* _Directions_
Look below for the line with "Task: Click the red cross pharmacy marker" and the line with "This screenshot has height=138, width=146."; repeat exactly those two lines and all lines between them, but no pictures.

* _The records_
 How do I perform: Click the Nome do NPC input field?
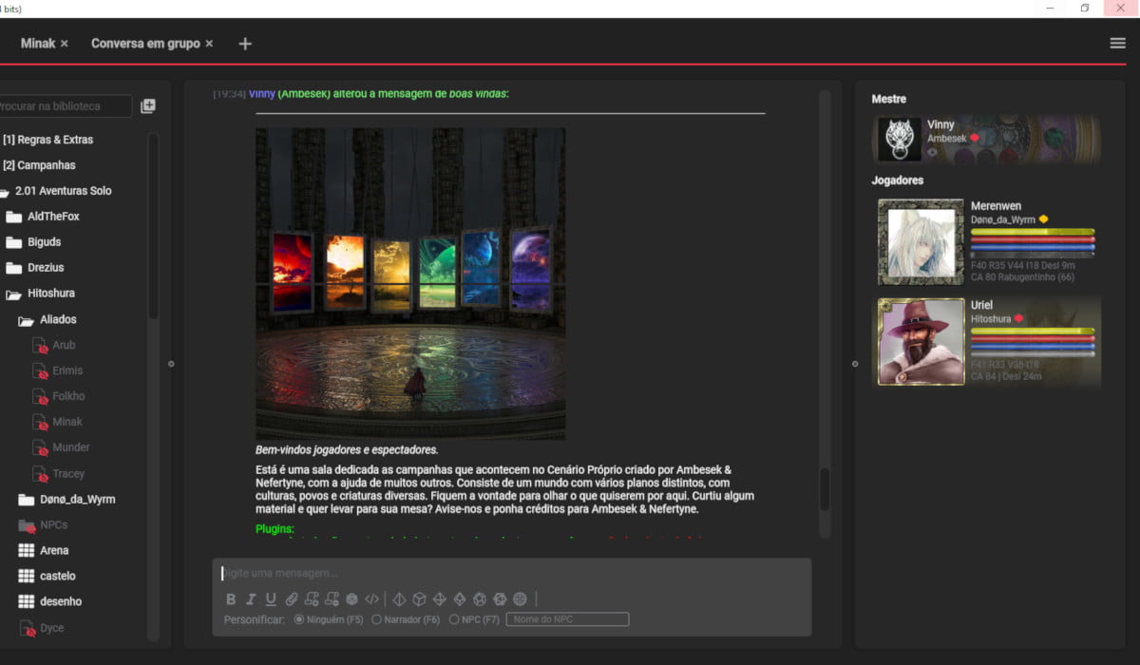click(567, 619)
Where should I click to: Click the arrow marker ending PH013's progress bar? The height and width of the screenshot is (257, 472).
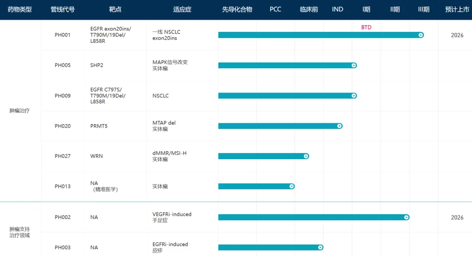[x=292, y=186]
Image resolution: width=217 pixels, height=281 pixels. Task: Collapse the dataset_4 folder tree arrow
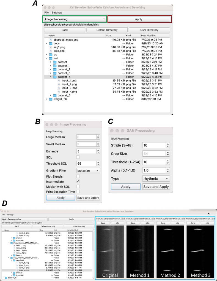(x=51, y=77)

--

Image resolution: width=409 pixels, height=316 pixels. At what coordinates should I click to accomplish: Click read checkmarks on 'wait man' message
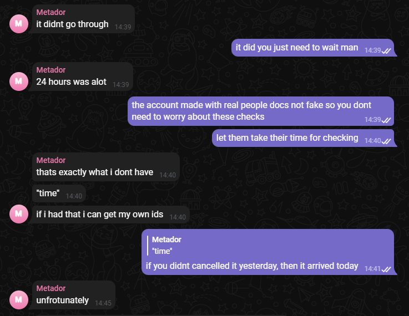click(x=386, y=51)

---

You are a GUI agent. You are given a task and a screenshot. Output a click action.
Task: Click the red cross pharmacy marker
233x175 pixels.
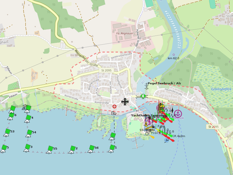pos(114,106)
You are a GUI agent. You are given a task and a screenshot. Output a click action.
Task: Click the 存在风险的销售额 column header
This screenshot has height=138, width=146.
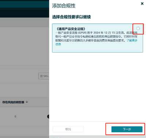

* _Output of the exercise_
Task: Click the red cross pharmacy marker
233x175 pixels.
pos(114,106)
You are a GUI agent. You are given a task and a screenshot. Output a click action.
Task: Click the 存在风险的销售额 column header
This screenshot has height=138, width=146.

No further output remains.